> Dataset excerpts
Start of Block

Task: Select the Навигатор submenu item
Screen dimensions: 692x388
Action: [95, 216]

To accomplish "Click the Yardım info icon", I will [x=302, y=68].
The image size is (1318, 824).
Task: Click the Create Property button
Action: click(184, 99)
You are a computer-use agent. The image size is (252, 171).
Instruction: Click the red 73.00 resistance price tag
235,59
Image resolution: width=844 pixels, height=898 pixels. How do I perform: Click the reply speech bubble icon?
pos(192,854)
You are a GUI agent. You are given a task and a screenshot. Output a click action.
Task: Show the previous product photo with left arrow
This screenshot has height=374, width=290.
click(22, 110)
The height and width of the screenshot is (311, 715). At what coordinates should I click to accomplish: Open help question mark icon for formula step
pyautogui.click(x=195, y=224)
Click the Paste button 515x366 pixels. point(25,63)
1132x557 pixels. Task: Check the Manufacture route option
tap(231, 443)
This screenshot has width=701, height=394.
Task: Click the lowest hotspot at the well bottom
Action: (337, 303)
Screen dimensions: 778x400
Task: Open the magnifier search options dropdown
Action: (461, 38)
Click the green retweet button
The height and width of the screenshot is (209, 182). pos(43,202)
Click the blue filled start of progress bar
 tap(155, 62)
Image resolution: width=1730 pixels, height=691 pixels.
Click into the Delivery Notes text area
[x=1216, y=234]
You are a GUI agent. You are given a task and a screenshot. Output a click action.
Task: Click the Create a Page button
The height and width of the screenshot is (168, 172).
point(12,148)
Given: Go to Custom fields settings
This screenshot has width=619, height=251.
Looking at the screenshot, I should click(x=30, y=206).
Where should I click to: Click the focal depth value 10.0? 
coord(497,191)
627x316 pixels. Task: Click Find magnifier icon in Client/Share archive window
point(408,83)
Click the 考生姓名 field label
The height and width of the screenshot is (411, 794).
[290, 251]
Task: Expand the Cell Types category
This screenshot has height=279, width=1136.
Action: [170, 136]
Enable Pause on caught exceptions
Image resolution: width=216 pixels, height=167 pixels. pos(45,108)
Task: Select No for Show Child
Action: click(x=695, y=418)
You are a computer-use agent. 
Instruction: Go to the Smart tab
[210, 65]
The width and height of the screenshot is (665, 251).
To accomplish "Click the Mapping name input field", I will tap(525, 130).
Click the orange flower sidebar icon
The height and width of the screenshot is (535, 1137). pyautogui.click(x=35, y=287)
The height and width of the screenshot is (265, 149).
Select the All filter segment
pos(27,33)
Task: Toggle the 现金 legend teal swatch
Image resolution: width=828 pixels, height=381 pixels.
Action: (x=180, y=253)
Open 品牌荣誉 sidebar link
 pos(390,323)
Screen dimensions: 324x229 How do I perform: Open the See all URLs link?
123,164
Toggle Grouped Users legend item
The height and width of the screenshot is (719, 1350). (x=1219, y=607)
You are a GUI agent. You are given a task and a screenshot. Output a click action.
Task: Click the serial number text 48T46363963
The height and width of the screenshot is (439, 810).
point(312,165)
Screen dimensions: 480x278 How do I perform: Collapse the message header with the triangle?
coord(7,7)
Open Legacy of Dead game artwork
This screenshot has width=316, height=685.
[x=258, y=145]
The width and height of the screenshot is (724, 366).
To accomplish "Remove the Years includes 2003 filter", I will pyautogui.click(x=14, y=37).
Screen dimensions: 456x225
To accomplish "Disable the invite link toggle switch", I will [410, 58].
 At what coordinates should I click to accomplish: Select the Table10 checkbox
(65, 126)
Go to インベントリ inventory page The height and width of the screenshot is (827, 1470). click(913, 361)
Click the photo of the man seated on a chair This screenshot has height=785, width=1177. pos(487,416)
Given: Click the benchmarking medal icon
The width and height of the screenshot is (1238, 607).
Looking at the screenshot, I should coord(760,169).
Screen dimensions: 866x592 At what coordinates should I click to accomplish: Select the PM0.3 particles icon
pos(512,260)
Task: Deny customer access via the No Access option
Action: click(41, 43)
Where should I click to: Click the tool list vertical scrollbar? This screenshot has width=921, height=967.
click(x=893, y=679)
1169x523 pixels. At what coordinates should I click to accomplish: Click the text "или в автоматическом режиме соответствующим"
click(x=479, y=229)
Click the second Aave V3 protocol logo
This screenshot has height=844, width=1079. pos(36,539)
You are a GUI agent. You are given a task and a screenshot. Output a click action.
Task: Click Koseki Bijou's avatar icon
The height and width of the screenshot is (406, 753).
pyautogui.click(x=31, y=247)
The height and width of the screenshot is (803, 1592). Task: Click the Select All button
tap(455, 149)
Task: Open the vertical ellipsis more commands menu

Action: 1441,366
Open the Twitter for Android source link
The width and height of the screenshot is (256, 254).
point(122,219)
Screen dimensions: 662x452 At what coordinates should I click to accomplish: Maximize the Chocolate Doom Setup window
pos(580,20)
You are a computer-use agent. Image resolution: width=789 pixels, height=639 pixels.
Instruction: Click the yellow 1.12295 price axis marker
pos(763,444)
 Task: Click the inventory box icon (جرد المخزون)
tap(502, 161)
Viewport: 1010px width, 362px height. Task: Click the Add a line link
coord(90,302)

End of Block

> Instructions for the task
Copy every line of the records above, starting with the first, up to and including the line containing "You are a computer-use agent. The".

> Solved problem
Task: Select the Навигатор submenu item
Screen dimensions: 692x388
Action: [95, 216]

To accomplish "Click the Yardım info icon", I will [x=302, y=68].
The image size is (1318, 824).
Task: Click the Create Property button
Action: click(184, 99)
You are a computer-use agent. The image size is (252, 171).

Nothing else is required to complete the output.